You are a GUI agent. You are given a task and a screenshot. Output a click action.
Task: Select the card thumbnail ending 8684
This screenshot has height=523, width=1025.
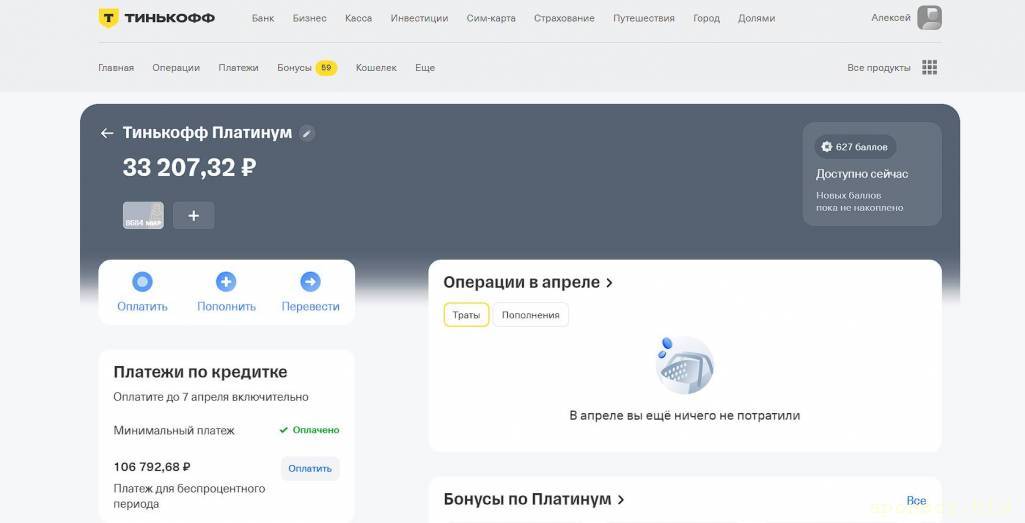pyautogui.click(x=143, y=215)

---

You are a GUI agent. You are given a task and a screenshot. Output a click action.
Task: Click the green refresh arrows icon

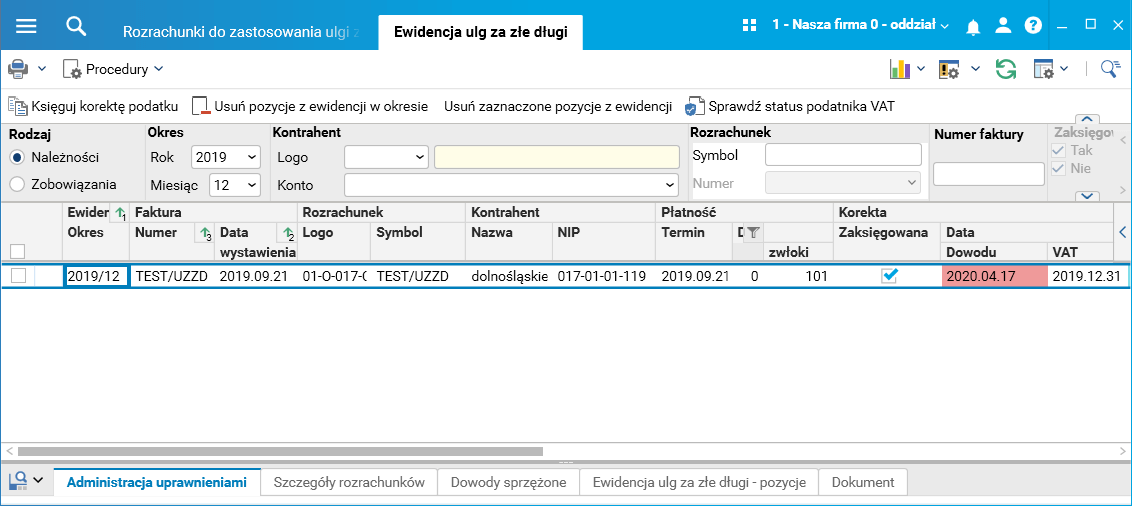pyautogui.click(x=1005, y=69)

---

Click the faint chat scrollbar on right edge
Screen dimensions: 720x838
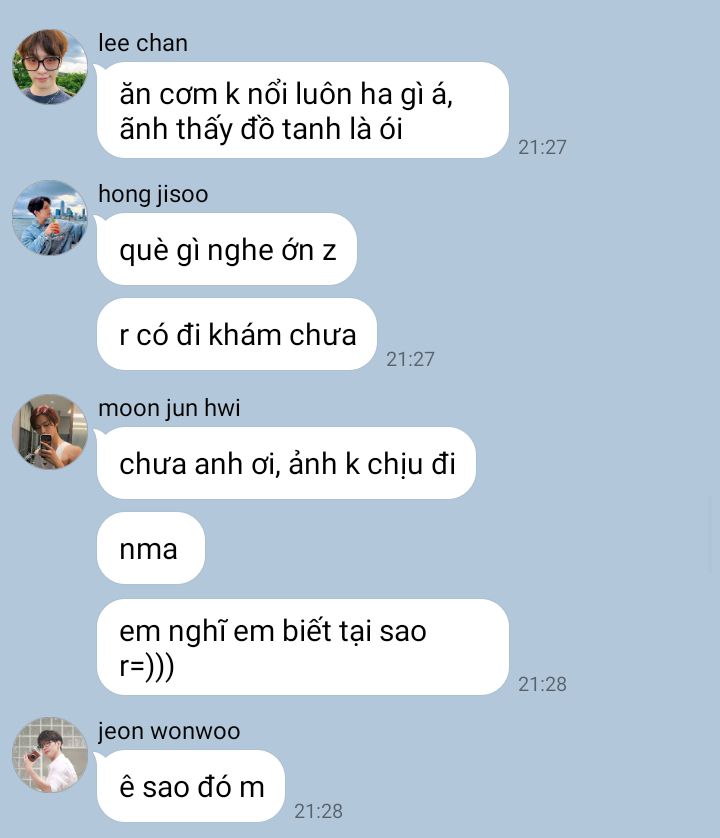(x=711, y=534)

» Written task
Put the lines of the records, from the line with "Click the faint chat scrollbar on right edge" to the line with "(x=711, y=534)", into a Markdown table with the columns Row and Line. Skip blank lines and leave out the pictures.

» Completed task
| Row | Line |
|---|---|
| 1 | Click the faint chat scrollbar on right edge |
| 2 | Screen dimensions: 720x838 |
| 3 | (x=711, y=534) |